In parts 3 and 4, we see the fat, liberal, phoney, shallow France portrayed in all its painted silliness and it seems to me that this is what America has become at the hands of liberals. But in those days the frivolous culture in France was shown transparent by the earnest culture of the young America. Today, the pampered liberal American establishment is shown to be cowardly fools by the new, evil power of Islamofascism. Like the painted France who couldn't hold its place in the world next to the hardworking upstart America , the liberal establishment in today's America can't possibly rise to the occasion to defeat evil and it won't.

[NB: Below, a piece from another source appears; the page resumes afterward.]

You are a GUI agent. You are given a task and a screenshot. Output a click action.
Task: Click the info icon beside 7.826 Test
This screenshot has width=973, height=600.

The only thing I don't like about the series is the portrayal of Thomas Jefferson as a bit of a gay fob.

2 Comments:

Blogger Gayle said...

They portray Thomas Jefferson as a bit of a gay fob? Dang!

I haven't seen any of this series, Walker. Thanks for the head's up. :)

10:22 AM  
Blogger kevinwillis.net said...

Thomas Jefferson was a bit of a metrosexual, in his day. He liked to have other people fight his fights for him (James Madison), tended to be manipulative, and was absolutely in love with France, was dismissive of the bloodshed of the French revolution, hated being engaged in the real world of politics, and so on. In many ways, he was a classical liberal and radical--yet, unlike the modern day liberal, he was brilliant, thoughtful, and extraordinarily educated. John Adams (and others) tended to feel that Jefferson did not live in the real world--which in many ways he did not; he died hundreds of thousands of dollars in debt, which today would be the equivalent to dying tens of millions of dollars in debt. Still, John Adams recognized Jefferson's substantial intellect, and his brilliance.

I haven't seen John Adams, sadly, and I'm sure the portrayal may be off--it's about John Adams, after all--but Jefferson was a bit of an enigma, an unabashed Francophile, and a bit of a hypocrit--but a brilliant and substantial man, and if liberals today were of Jefferson's caliber, we'd have legitimate debates, not political assassinations. For conseratives, some of the greatests (well known) founding fathers would have to be John Adams and George Washington.

I'm listening to the Reagan Diaries, BTW. The last politician of founding father caliber, as far as I'm concerned: Ronaldus Magnus. Man, he was just everything you could want in a president, and his diaries reveal it clearly.